Criado pelo anterior Governo, o regime Dispensa em Proximidade foi considerado uma prioridade para o atual Executivo que, refere o Ministério da Saúde, dispensou 10 milhões de euros para o projeto. A legislação necessária está toda publicada e em novembro do ano passado as entidades envolvidas deram início a projetos-piloto para testar as novas regras e procedimentos. Aderiram sete ULS e um IPO (Santo António, São João, Braga, São José, Lisboa Ocidental, Almada-Seixal, Castelo Branco e IPO de Lisboa) de um total de 39 ULS e três IPO.
Medo, viagens longas e soluções à porta: resposta é assimétrica
Há hospitais em que o regime de dispensa em proximidade funciona, noutros nunca existiu, uns mantém as iniciativas estreadas na pandemia, outros interromperam-nas abruptamente. As desigualdades são evidentes e deixam perceber a necessidade urgente de uniformização da resposta. Em julho de 2023, Maria Janeiro deixou de receber os fármacos biológicos para a psoríase em casa. Recebeu uma carta do Amadora-Sintra a informar que tinha de se deslocar ao hospital para levantar a medicação. No seu caso não é longe, mas fica “em pânico” sempre que se aproxima a data porque, no último ano, apanhou várias infeções respiratórias graves que a obrigaram a suspender a medicação. “Tenho muito medo de ir ao hospital e sei que na minha farmácia, há pelo menos um utente do Lisboa Central que recebe a medicação”, conta Maria, 70 anos.

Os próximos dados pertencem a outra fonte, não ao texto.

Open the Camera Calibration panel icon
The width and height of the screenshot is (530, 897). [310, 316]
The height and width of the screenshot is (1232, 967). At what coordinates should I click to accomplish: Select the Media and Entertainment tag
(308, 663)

Residente em Silves, no Algarve, Nélson Martins faz quilómetros para conseguir tratar-se. De três em três meses, ruma a Setúbal para uma consulta de dermatologia, na qual o médico prescreve a medicação. Tal como Maria, Nélson (40 anos) também tem psoríase, mas na ULS do Algarve “não há um único dermatologista”. Depois da consulta, Nélson regressa ao Sul e levanta os medicamentos no Hospital de Portimão, a 50 quilómetros de casa. “Para ir a Setúbal perco um dia de trabalho e para ir a Portimão perco meio dia”, relata. No seu caso, a dispensa em proximidade só evitará as viagens a Portimão, mas “já vai aliviar alguma coisa”.
Seguida no Hospital de Santa Maria, em Lisboa, Catarina Cruz, beneficiou da dispensa em proximidade em 2022, mas no final do ano passado as entregas na farmácia foram interrompidas. Quando foi ao hospital informar-se sobre o novo regime, a resposta foi vaga: “Ainda faltam procedimentos”, disseram-lhe. Ainda assim, a ULS de Santa Maria disponibilizou um dispensador acessível por código no exterior das instalações para os doentes levantarem a medicação a qualquer hora durante cinco dias, evitando as filas de espera e a limitação do horário de funcionamento do serviço. “É útil para quem vive em Lisboa, mas não evita as deslocações a quem vem de fora”, conclui.
Detalhes
Circuito da dispensa
O médico do hospital prescreve os medicamentos e a informação é transmitida ao SUCH, que faz a encomenda aos fornecedores e armazena. Depois, entrega os fármacos aos distribuidores para transporte até à farmácia comunitária. Aqui é feita a dispensa ao utente com comunicação ao hospital que prescreveu.
Outros projetos-piloto
Há doentes que ainda beneficiam da dispensa em proximidade no âmbito de projetos-piloto antigos, como é o caso da Operação Luz Verde iniciado na pandemia. O objetivo é fazer todos os projetos convergirem para o novo regime.